## PROBLEM TO SOLVE
Lay out as a numbered list the stretch from the start of the entries through the line containing "tap(303, 17)", omitting blank lines and including nothing beyond that line.
"""
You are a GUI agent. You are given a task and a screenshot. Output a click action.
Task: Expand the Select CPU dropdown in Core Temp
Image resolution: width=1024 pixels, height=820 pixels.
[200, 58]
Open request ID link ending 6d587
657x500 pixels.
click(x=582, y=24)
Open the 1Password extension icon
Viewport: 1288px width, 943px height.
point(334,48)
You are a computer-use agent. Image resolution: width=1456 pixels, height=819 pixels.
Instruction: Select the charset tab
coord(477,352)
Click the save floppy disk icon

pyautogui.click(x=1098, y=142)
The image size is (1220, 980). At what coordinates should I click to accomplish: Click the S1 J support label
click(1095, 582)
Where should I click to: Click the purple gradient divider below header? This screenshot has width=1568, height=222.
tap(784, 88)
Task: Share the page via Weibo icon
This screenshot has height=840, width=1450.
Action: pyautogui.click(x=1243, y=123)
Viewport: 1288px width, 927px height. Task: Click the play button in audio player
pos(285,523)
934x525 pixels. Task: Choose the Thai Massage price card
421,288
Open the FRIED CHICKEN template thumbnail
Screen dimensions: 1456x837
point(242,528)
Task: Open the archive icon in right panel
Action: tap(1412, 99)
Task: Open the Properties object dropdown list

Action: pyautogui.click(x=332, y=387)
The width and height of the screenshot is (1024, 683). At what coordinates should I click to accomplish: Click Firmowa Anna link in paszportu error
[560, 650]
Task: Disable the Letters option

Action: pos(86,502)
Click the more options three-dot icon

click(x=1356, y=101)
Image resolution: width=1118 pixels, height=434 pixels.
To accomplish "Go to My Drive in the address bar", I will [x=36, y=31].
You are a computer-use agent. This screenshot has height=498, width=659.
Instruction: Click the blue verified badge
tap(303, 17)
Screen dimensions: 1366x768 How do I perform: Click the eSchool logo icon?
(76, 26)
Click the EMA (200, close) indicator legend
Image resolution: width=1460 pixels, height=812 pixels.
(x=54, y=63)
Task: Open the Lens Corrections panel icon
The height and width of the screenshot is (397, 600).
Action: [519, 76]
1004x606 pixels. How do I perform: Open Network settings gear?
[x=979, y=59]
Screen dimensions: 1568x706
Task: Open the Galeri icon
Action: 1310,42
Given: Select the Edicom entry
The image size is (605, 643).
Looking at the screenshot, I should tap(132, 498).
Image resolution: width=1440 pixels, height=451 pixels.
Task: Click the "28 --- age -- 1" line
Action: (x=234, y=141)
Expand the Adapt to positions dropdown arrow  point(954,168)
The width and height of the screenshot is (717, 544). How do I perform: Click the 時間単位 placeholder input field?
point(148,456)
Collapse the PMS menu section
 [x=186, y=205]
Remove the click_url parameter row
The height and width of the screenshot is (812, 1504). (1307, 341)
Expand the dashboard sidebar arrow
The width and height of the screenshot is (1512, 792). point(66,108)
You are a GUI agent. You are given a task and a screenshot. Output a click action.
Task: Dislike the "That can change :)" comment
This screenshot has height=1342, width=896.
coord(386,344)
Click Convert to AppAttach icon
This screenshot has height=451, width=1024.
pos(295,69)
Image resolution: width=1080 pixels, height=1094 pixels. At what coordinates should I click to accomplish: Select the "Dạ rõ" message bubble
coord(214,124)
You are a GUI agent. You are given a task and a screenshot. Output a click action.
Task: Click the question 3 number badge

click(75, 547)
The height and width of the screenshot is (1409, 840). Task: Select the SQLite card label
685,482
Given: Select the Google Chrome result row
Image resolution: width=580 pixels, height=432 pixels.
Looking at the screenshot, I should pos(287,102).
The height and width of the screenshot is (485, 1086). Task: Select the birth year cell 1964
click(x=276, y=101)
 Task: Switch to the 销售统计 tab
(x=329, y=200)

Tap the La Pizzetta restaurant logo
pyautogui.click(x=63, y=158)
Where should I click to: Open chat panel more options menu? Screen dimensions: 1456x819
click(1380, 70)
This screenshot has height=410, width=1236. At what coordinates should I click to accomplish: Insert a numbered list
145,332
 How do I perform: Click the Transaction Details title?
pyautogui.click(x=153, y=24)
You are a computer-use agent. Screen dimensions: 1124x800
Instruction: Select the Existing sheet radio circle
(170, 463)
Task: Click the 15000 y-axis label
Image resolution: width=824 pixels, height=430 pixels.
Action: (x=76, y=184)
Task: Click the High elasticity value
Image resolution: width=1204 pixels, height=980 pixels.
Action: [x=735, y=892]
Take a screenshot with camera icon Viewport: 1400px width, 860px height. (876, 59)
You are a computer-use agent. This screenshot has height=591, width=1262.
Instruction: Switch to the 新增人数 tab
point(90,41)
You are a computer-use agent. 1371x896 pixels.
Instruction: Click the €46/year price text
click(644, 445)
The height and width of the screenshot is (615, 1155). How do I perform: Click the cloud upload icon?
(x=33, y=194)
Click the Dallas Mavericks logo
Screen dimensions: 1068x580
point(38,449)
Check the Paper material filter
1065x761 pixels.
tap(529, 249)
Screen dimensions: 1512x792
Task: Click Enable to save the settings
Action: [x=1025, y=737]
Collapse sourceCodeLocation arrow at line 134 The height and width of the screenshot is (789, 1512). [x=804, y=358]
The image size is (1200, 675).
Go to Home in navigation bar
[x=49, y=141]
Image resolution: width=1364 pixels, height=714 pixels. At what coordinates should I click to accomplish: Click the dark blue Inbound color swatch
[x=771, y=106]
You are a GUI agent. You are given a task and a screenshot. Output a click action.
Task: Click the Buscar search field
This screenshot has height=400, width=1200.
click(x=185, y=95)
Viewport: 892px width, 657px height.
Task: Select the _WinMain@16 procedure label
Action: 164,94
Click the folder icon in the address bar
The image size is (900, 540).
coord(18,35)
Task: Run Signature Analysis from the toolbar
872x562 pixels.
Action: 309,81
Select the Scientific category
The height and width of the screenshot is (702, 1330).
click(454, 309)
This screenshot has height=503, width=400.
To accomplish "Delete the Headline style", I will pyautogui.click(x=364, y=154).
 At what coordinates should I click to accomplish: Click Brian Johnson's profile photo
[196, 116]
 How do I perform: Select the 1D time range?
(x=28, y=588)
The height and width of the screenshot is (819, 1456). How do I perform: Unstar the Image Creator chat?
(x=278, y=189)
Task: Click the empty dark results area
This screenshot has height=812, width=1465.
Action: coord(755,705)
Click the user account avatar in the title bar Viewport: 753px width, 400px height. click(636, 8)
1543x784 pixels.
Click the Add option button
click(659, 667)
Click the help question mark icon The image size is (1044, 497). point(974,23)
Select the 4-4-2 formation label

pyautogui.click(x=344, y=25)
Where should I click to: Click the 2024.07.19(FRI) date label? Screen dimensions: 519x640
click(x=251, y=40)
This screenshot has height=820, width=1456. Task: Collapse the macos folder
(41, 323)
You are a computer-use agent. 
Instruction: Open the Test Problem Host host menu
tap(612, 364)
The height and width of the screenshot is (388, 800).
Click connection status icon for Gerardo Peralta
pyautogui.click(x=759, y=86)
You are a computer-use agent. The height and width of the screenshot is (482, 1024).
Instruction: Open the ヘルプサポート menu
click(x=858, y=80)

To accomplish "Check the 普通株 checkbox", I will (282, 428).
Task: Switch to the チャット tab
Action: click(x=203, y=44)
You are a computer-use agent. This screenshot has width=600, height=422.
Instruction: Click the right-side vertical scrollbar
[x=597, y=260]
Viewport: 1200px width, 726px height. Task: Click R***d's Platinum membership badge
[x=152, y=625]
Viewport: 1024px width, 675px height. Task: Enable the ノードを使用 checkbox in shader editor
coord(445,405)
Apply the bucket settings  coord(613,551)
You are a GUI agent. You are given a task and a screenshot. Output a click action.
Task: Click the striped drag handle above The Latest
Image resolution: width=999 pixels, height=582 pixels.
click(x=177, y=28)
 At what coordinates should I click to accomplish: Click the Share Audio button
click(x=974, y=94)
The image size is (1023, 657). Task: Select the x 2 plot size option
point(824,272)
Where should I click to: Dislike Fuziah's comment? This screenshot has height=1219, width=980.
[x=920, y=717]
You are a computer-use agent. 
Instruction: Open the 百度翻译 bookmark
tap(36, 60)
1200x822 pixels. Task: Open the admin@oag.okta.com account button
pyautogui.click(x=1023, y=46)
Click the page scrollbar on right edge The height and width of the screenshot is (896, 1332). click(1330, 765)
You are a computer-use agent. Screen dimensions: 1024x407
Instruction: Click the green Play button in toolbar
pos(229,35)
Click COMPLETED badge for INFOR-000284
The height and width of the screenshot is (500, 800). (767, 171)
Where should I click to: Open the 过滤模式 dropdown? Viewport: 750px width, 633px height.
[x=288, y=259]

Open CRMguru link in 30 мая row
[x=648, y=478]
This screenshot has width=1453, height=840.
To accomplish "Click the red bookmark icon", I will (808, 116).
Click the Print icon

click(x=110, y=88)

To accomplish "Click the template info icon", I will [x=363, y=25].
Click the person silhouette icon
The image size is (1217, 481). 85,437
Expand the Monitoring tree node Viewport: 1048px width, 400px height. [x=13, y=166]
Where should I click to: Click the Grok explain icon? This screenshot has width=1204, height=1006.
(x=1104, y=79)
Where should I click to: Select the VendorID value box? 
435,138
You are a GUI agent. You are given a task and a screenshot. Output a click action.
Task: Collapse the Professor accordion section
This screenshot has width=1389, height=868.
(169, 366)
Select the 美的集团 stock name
"""
## EXERCISE RESPONSE
1. You are a GUI agent. You are given a task and a screenshot. Output a click action.
2. Task: Expand the Select CPU dropdown in Core Temp
3. Image resolution: width=1024 pixels, height=820 pixels.
4. [200, 58]
5. Open request ID link ending 6d587
6. 657x500 pixels.
7. click(x=582, y=24)
8. Open the 1Password extension icon
9. Viewport: 1288px width, 943px height.
10. point(334,48)
11. You are a computer-use agent. Image resolution: width=1456 pixels, height=819 pixels.
12. Instruction: Select the charset tab
13. coord(477,352)
14. Click the save floppy disk icon
15. pyautogui.click(x=1098, y=142)
16. The image size is (1220, 980). At what coordinates should I click to accomplish: Click the S1 J support label
17. click(1095, 582)
18. Where should I click to: Click the purple gradient divider below header? This screenshot has width=1568, height=222.
19. tap(784, 88)
20. Task: Share the page via Weibo icon
21. This screenshot has height=840, width=1450.
22. Action: pyautogui.click(x=1243, y=123)
23. Viewport: 1288px width, 927px height. Task: Click the play button in audio player
24. pos(285,523)
25. 934x525 pixels. Task: Choose the Thai Massage price card
26. 421,288
27. Open the FRIED CHICKEN template thumbnail
28. Screen dimensions: 1456x837
29. point(242,528)
30. Task: Open the archive icon in right panel
31. Action: tap(1412, 99)
32. Task: Open the Properties object dropdown list
33. Action: pyautogui.click(x=332, y=387)
34. The width and height of the screenshot is (1024, 683). At what coordinates should I click to accomplish: Click Firmowa Anna link in paszportu error
35. [560, 650]
36. Task: Disable the Letters option
37. Action: pos(86,502)
38. Click the more options three-dot icon
39. click(x=1356, y=101)
40. Image resolution: width=1118 pixels, height=434 pixels.
41. To accomplish "Go to My Drive in the address bar", I will [x=36, y=31].
42. You are a computer-use agent. This screenshot has height=498, width=659.
43. Instruction: Click the blue verified badge
44. tap(303, 17)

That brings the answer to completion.